Introduction

Hypertension is highly prevalent and a major risk factor for cardiovascular diseases. It is estimated that one-fourth of the Japanese population (35 million adults) have hypertension, but only 20% of them achieve the blood pressure (BP) goal of <140/90 mm Hg in elderly patients and <130/85 mm Hg in young and middle-aged hypertensive patients as recommended by the Japanese Society of Hypertension.1, 2, 3, 4 Hence, there is a clear need for new approaches to treatment of hypertension with drugs that are well tolerated and that can be given once daily to improve patients' compliance and help achieve target BP.5, 6

The renin–angiotensin aldosterone system (RAAS) is a critical target in antihypertensive therapy, because it plays a key role in BP maintenance.7 Renin has long been recognized as the logical target for the renin–angiotensin system blockade because it corresponds to the first, highly regulated, and rate-limiting step of the system.8

Aliskiren, the first in class of orally active direct renin inhibitors, is approved in the United States and the European Union for treatment of hypertension either as monotherapy or in combination with other antihypertensive agents.

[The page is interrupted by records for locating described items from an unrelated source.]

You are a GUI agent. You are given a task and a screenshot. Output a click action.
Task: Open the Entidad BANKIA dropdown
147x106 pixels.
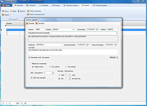coord(73,29)
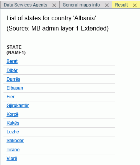Viewport: 140px width, 165px height.
Task: Close the General maps info tab
Action: coord(107,5)

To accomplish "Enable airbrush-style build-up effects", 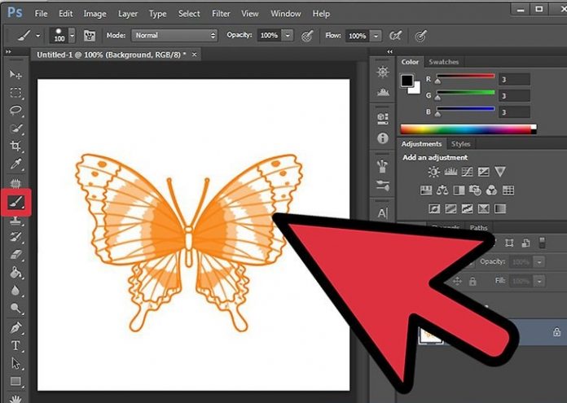I will click(x=396, y=36).
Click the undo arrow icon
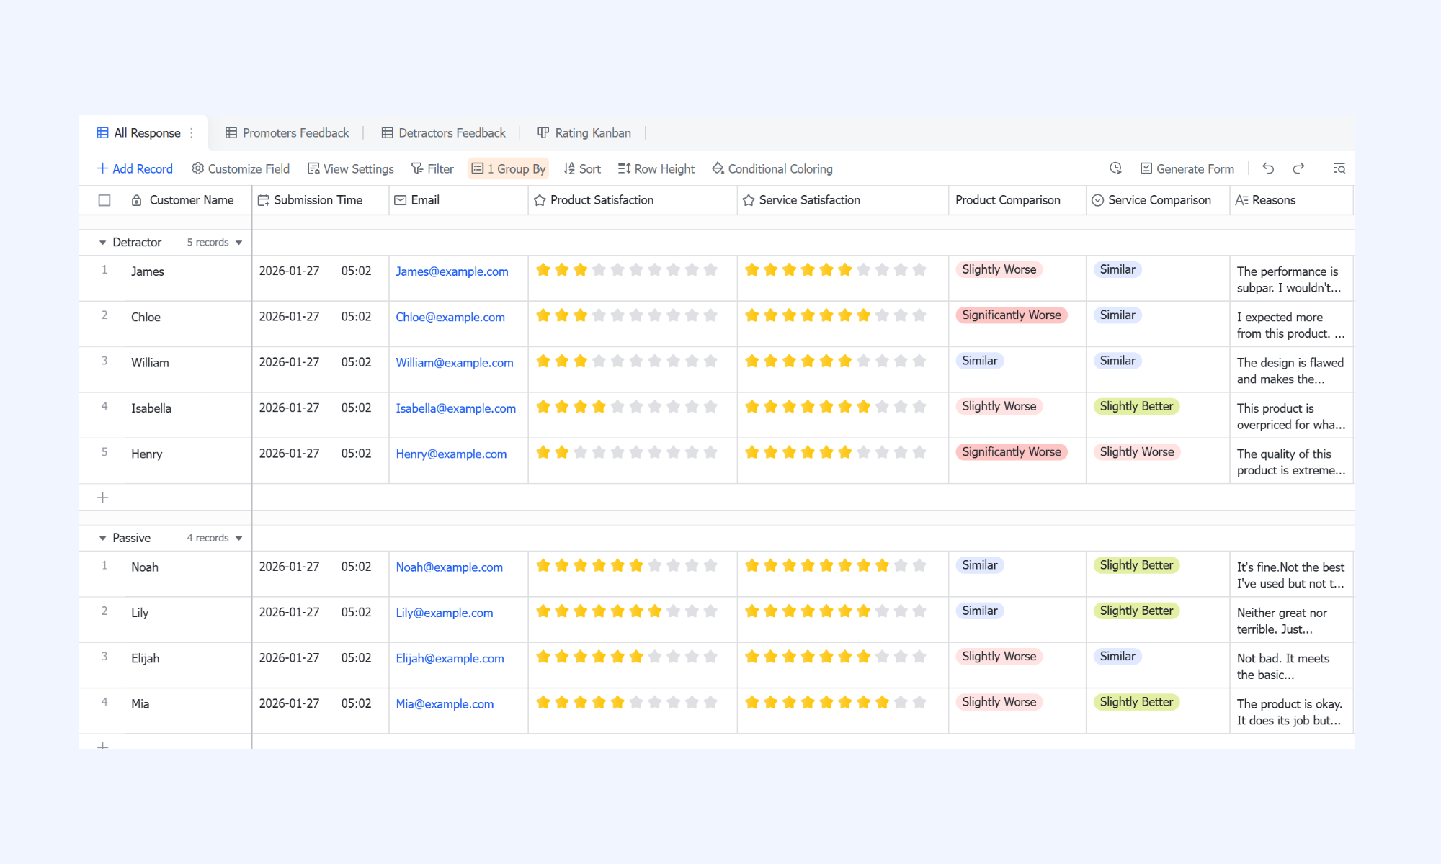 (x=1268, y=168)
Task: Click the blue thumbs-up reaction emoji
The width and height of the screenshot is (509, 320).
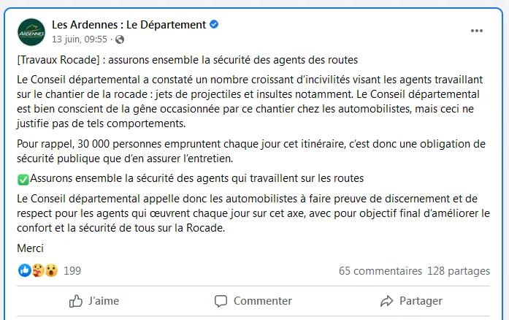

In clinical studies, aliskiren monotherapy was effective in reducing BP with a tolerability profile comparable to placebo and a safety profile similar to angiotensin receptor blockers (ARBs).9 Aliskiren provides additive efficacy, and is well tolerated in combination with angiotensin-converting enzyme inhibitors (ACEIs), calcium channel blockers (CCBs), diuretics, and ARBs.9, 10, 11, 12

In an 8-week, dose-finding study with aliskiren conducted for the first time in Japanese patients with essential hypertension, once-daily treatment with aliskiren 75, 150, or 300 mg significantly lowered BP with tolerability comparable to placebo. BP reduction was evident from the second week onward and was long lasting and dose-dependent.13 After completion of the dose-finding study, patients were invited to enroll in a 12-month, open-label study to assess the long-term safety, tolerability, and efficacy of aliskiren. The results of that long-term study are reported here.

Methods

Participants

Japanese men and women (aged between 20 and 80 years) with essential hypertension (mean sitting diastolic BP (msDBP) 90 and <110 mm Hg), who completed the preceding dose-finding study without safety concerns, were recruited as outpatients from all of the 30 participating clinical centers in Japan.13 Patients with severe hypertension (sitting DBP 110 mm Hg and/or sitting systolic BP (SBP) 180 mm Hg), secondary or malignant hypertension, type I or type II diabetes receiving insulin or with poor glucose control (HbA1C >8%), and serious cardiac, hepatic, renal, or cerebrovascular diseases were excluded. Patients were also excluded if they had a history of hypersensitivity to thiazides, or sulfonamide derivatives, and dihydropyridines.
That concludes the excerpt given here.